NEW YORK, NY – New York’s mental health-care system isn’t connecting many seriously mentally ill individuals with treatment to properly address their psychiatric disorders, and state government should expand access to its inpatient system instead of trying to reduce reliance on it.
Since deinstitutionalization of its psychiatric institutions began in the 1960s, New York State has prioritized outpatient care for the seriously mentally ill. This has led to a rise in the number of seriously ill individuals being homeless or in jail, Manhattan Institute Senior Fellow Stephen Eide notes in his new report, “Systems Under Strain: Deinstitutionalization in New York State and New York City.”
Untreated serious mental illness continues to be a contributor to instances of public disorder in New York City, with case after case of seriously mentally ill individuals being untreated or stopping medication and then committing violent crimes, injuring and sometimes killing others.
A recent reduction in beds in state psychiatric centers has coincided with increased pressure on the city’s homeless services and criminal justice systems.
Eide notes in the report:
- Under the OMH’s “Transformation Plan,” non-forensic state psychiatric centers in New York City have lost about 15% of their total adult bed capacity during 2014–18, while the average daily census has declined by about 12%.
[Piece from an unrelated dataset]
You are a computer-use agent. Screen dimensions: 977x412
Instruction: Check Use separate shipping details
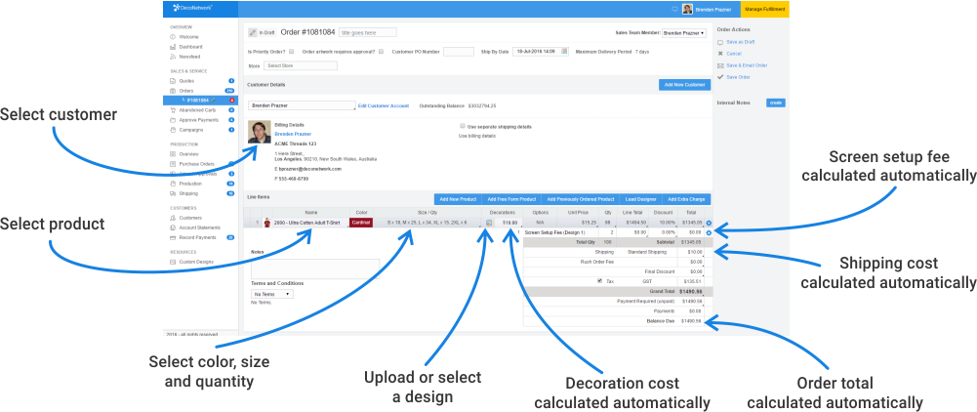click(462, 126)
- From 2015 to 2017, the number of homeless seriously mentally ill in New York City increased by about 2,200, or 22 percent. To address this rise, city government opened six new dedicated mental health shelters between FY2014 and FY2018. As of FY2018, there were 28 such shelters citywide, costing about $150 million.
- There are more beds in mental health shelters in New York City than the combined number of adult beds in state psychiatric centers and adult psychiatric beds in the NYC Health + Hospitals network.
- In New York City, the number of police responses to “emotionally disturbed person” calls has grown every year since 2014. The number of seriously mentally ill inmates in city jails has also risen during the same span.